● Source excerpt
__________

It is known to provide an inflatable vehicle occupant protection device, such as an airbag, for helping to protect an occupant of a vehicle. Airbags are deployable in response to the occurrence of an event for which occupant protection is desired, such as an impact to the vehicle, a vehicle collision, a vehicle rollover, or a combination thereof. Frontal collisions refer to collision events in which a vehicle experiences an impact at the front of the vehicle. These frontal collisions cause front seat vehicle occupants to move forward in the vehicle toward structures, such as the steering wheel (driver side occupant) and/or the instrument panel (passenger side occupant).
Frontal collisions of a vehicle can occur as a result of the vehicle travelling forward into an object, such as another vehicle, a tree, a pole, etc. Frontal collisions can also occur as a result of a stationary vehicle being impacted at the front by another vehicle. Frontal collisions can further occur as a result of two or more moving vehicles moving toward each other in a “head on” impact.
To help protect occupants of vehicles involved in frontal collisions, the vehicle can be equipped with frontal airbags. On the passenger side of the vehicle, passenger frontal airbags are typically deployed from a housing located within the instrument panel of the vehicle. Because the occupant on the passenger side is not charged with operating the vehicle, the passenger driver frontal airbag can be configured to cover a large area in front of the front passenger seat, i.e., the instrument panel, windshield, etc., and can extend laterally, in both outboard and inboard directions in the vehicle, for example, from adjacent or near the passenger door to adjacent or near the centerline of the instrument panel or even beyond.
The inflatable volume of passenger frontal airbags increases with the coverage that the airbag provides. Passenger airbags also typically have a substantial depth, so as to optimize the cushioning effect it has on an impacting occupant. Passenger frontal airbags need to reach the inflated and deployed condition within a predetermined amount of time, which is a fraction of a second. To do this, the inflator is sized to deliver inflation fluid at a volumetric flow rate that will result in deployment of the airbag within the required time. All of these factors must be considered and balanced when configuring a passenger frontal airbag system. There are limitations on inflator size (the volume of inflation fluid delivered by the inflator and the rate at which it is delivered) and, because of this, the configuration of the airbag (coverage, depth, volume, etc.) has to be matched and balanced accordingly. As a result, it can be desirable to optimize the passenger airbag in terms of coverage and depth, given the capabilities of the inflator.

__________

● Short task
According to the airbag passage, where are passenger frontal airbags typically deployed from?

__________

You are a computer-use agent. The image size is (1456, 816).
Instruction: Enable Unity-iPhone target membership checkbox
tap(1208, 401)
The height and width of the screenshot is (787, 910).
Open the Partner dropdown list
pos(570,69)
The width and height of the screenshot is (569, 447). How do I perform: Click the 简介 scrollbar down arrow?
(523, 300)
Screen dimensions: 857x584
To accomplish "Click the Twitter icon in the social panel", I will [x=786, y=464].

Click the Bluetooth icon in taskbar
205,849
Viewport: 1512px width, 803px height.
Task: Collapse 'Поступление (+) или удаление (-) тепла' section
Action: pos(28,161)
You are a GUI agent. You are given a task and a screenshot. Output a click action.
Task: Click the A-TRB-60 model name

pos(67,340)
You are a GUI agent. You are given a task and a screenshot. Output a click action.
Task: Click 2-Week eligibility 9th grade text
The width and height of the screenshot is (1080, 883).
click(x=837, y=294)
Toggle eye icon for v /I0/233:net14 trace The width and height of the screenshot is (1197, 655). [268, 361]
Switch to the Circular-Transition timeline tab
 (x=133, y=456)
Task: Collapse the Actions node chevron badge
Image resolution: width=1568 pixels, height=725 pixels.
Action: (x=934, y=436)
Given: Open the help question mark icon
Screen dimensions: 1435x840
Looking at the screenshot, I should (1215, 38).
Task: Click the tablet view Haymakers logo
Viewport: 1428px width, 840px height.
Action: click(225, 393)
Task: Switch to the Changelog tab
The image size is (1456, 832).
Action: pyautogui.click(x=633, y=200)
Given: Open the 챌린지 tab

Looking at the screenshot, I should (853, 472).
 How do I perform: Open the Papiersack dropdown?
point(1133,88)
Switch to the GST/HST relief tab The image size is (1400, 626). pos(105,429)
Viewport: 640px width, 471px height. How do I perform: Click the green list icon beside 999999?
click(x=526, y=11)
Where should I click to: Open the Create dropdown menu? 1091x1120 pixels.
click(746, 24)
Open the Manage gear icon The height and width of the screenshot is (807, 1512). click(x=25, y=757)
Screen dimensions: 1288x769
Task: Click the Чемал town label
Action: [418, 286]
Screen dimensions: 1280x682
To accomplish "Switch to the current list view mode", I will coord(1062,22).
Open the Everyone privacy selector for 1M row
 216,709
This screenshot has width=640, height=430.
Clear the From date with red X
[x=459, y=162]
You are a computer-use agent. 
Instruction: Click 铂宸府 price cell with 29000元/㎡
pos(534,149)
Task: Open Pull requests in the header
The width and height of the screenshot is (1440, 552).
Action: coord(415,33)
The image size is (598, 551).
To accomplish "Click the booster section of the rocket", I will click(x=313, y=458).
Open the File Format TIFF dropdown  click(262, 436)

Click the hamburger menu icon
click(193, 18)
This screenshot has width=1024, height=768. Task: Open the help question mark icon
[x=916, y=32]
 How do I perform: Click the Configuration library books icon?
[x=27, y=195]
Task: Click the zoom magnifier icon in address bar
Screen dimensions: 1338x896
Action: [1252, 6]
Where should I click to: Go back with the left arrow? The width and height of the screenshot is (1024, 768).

__________

● Complete answer
From a housing located within the instrument panel of the vehicle.